# Need prayer



## Mustad7731 (May 23, 2004)

My wife dropped an A bomb on me Monday Night...She had her 
friends lined up to move her out Wednesday while I was at work...
I'm Devastated. Things weren't going especially well but not that
bad....I thought....
Well they moved her out and it went pretty well considering the
situation...
Please pray for us and our son 'Jack'. 
This is already our second time around...I don't know what to do...
Mustad7731
Jackie


----------



## Bay Gal (Jun 1, 2004)

Jackie, so sorry to hear that. I'll be keeping you and your family in my prayers.

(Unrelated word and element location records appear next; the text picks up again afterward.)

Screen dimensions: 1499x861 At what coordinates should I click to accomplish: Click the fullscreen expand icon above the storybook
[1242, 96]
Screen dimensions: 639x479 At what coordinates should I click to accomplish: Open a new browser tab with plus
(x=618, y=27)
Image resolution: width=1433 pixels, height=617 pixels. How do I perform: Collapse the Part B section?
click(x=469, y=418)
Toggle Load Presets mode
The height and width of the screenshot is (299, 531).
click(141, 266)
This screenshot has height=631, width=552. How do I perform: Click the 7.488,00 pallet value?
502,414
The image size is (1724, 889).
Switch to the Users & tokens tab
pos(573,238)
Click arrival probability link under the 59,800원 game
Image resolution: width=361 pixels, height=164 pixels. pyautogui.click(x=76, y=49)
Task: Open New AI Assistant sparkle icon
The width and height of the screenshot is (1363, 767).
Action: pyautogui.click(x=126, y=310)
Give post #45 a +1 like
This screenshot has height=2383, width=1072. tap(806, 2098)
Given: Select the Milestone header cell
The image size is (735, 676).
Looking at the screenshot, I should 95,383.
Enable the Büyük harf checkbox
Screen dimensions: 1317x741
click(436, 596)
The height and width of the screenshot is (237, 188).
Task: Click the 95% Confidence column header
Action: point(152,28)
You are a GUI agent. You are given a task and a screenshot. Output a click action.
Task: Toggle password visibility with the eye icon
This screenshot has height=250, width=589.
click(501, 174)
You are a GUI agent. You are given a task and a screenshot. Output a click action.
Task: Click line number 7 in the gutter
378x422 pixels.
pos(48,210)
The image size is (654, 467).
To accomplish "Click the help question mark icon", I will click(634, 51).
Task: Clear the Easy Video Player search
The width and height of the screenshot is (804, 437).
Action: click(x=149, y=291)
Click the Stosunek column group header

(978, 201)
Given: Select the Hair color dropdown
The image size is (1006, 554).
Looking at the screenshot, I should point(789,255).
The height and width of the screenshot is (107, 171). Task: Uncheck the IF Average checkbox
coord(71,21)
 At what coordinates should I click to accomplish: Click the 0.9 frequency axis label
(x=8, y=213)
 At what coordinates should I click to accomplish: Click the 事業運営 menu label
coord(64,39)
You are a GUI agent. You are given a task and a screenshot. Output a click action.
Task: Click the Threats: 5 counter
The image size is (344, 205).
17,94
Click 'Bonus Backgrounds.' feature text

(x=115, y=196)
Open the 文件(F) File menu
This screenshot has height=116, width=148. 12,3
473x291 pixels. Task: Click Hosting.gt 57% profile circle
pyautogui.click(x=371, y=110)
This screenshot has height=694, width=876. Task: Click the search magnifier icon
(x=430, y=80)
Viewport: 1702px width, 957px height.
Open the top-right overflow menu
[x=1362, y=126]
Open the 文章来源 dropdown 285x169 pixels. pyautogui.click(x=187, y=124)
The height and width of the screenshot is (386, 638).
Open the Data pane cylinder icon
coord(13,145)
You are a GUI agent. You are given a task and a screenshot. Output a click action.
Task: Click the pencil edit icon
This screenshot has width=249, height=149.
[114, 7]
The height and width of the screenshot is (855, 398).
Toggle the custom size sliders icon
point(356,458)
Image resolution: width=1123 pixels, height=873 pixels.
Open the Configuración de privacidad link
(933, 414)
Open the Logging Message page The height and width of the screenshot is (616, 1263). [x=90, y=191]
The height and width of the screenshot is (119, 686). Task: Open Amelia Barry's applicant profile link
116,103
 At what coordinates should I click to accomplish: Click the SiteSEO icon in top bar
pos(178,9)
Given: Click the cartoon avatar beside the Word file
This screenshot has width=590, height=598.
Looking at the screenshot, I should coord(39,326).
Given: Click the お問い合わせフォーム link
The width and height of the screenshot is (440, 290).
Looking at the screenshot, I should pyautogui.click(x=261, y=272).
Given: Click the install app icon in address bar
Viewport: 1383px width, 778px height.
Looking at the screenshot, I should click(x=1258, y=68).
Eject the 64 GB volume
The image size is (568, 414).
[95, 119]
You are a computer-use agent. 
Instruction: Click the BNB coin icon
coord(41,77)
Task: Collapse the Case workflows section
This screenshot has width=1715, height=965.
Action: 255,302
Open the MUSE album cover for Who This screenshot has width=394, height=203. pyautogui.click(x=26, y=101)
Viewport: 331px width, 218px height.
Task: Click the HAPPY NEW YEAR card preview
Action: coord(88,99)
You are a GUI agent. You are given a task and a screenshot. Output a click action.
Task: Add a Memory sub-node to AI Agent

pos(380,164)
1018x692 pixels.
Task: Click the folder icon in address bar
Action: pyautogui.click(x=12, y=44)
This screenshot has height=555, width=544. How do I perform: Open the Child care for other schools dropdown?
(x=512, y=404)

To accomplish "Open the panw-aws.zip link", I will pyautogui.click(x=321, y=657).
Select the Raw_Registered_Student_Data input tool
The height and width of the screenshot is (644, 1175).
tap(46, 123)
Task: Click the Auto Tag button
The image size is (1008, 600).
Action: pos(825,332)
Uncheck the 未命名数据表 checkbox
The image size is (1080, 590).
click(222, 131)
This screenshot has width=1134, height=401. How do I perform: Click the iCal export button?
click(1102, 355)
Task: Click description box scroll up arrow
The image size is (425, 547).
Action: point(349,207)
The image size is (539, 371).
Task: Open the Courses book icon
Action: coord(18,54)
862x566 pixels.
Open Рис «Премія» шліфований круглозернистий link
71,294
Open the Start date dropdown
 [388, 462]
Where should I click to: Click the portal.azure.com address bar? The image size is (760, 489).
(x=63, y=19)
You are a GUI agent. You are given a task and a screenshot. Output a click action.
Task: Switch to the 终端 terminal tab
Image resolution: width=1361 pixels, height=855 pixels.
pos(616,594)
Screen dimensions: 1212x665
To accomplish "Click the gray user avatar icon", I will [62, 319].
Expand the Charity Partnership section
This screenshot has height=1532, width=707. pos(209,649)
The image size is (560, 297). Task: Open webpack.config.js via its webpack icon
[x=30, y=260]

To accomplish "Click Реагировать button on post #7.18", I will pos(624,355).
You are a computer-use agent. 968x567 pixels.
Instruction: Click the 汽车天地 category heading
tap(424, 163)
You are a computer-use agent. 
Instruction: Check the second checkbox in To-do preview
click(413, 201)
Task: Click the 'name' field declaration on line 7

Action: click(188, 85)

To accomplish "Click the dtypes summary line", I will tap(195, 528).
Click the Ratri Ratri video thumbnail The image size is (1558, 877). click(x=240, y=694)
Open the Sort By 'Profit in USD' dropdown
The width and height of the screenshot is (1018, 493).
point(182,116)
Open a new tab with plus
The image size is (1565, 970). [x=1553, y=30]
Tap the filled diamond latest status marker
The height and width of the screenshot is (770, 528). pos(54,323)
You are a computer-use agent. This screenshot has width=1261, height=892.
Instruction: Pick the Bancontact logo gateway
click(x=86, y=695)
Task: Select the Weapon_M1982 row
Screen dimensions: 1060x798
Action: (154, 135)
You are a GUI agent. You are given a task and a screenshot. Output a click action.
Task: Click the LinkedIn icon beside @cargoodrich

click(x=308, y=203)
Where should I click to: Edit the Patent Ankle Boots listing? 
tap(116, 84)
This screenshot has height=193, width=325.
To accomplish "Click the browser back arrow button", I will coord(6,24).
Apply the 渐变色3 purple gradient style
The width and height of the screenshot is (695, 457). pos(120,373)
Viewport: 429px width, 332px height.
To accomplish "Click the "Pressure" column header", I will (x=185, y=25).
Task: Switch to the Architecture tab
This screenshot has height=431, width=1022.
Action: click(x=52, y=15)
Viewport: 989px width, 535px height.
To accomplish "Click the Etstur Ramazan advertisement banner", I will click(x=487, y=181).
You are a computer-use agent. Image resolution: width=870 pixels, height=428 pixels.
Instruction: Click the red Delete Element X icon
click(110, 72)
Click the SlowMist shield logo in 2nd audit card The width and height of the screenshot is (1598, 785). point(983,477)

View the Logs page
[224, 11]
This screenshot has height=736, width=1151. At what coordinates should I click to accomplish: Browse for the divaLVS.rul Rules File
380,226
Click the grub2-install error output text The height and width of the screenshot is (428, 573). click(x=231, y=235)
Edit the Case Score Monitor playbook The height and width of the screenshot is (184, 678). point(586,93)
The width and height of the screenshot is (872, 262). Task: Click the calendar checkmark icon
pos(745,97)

Maybe you could suggest some counseling for the two of you. If it was truly a surprise to you, and she lined up her friends in advance of telling you, she's bound to have 'bottled up emotions' that she's not sharing with you. Sometimes a third person can help draw out the issues, and mediate a solution.


----------



## activescrape (Jan 8, 2006)

I really hate to hear this. So sad, especially right now. I wioll pray for God's will to be done.


----------



## jackcu (Dec 28, 2004)

So sorry Mustad. My wife and I are in the same boat. Things are tough emotions run the board. I wish I had the answer. Only can say I am right there with you. One thing remains true, life is short, try your best keep a cool head. Lean on your friends and family. I will give you my cell if you want just shoot me a pm. I will be glad to meet you and lend an ear. Either way we will be OK


----------



## hi2utoo (Dec 4, 2005)

Mustad7731, I know that this can be such a emotional strain on one and you are probably looking within trying to find the answers. By asking for prayers I hope you know the Lord for He is the truth and only He can guide us. If your active in a church seek help from your church, if not I hope that you and your wife can find a good christian counselor and get active with a church. The support and guidance you'll find from such is worth more than all the gold here on earth. 

My prayers are with you and I truly hope that you and your wife can fine peace and come together and live the life that you seek with her. Also I pray for the Lord to help Jack as this can cause great strain on ones children.

God Bless You.


----------



## flathooked (Jun 12, 2005)

Prayers Sent^ for all involved.


----------



## HOSSY (Nov 21, 2005)

*Sorry*

I hope everything works out. Just remember to talk to your son about it because when I was younger my parents got divorced and it helped when they talked about it to me because I felt like it was my fault.


----------



## FishingFrank (Oct 30, 2006)

Mustad, I will Pray for you and your family every day in faith the good Lord will guide you both and your son through this time. I personnally think if you truly seek the Lord for the best outcome you will recieve it, in Jesus sweet and precious name we Pray Amen!!!


----------



## bbridges (May 21, 2004)

Prayers sent. I can't imagine.

Brian


----------